When the supposedly weak discover an unexpected source of power, so often they find it in a logical principle. The Montgomery Bus Boycott, for example, deployed the inexorable logic of supply-and-demand to deal a punishing blow to that city’s transit system. (Some even argue that nonviolence, in general, possesses an underlying ‘strategic logic’.) Consider also the unforgettable metaphor of Dr. Seuss’s Yertle the Turtle. Why can’t we grown-ups forget this children’s book? Because it perfectly maps the abstract logic of Mack’s power (and his suffering) onto our concrete experience of gravity. Mack’s position at the very base of King Yertle’s ‘throne’ gave him at once the greatest incentive and the most power to topple it.

For phase 1 trial participants, an analogous logical power derives from the precautionary coherence (PC) principle described here. The logic works like so:

• A patient who is sufficiently knowledgeable and self-actualized will ask certain questions and seek certain assurances when being consented into a phase 1 trial.
• If that trial has a non-PC design, then this informed consent conversation must either degenerate into a take-it-or-leave-it proposition fundamentally distasteful to both parties or else yield to a negotiation that unravels the design.
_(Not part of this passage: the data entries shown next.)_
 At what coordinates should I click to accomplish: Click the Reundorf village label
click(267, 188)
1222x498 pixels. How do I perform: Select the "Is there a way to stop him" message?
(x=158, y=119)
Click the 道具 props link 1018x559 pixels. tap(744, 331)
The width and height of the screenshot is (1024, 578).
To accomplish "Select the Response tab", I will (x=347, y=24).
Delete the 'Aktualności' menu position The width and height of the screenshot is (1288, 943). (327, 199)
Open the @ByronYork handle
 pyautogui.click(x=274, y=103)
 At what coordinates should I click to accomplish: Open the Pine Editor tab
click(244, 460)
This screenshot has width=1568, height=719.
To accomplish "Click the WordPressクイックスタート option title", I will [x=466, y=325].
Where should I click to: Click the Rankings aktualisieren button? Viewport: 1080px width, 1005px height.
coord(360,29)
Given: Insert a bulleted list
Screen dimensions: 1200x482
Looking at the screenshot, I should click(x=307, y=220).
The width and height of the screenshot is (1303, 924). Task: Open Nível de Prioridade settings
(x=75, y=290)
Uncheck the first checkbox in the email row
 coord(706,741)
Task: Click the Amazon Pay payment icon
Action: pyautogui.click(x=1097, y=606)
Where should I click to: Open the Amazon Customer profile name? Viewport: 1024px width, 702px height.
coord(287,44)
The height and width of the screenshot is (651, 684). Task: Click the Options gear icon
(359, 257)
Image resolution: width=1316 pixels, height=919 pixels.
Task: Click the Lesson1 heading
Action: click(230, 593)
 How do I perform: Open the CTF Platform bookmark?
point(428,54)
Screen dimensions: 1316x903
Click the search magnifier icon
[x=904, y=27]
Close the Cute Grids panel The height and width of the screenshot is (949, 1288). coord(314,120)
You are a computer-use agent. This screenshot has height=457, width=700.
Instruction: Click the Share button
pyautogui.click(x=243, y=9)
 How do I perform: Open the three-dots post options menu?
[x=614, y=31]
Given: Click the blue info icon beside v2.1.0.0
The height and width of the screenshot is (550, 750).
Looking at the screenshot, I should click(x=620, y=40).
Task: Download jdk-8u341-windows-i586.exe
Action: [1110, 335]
Someday soon, we’ll see a ‘Rosa Parks moment’ in phase 1 trials: A knowledgeable patient articulates the PC principle during informed consent and refuses to budge. A befuddled clinical investigator scrambles for excuses but finds none. Word gets out and travels up the chain of command. A dose-escalation design begins to unravel… into a dose-titration design. We’ll learn from this how one patient holds more power over phase 1 trial design than an entire industry.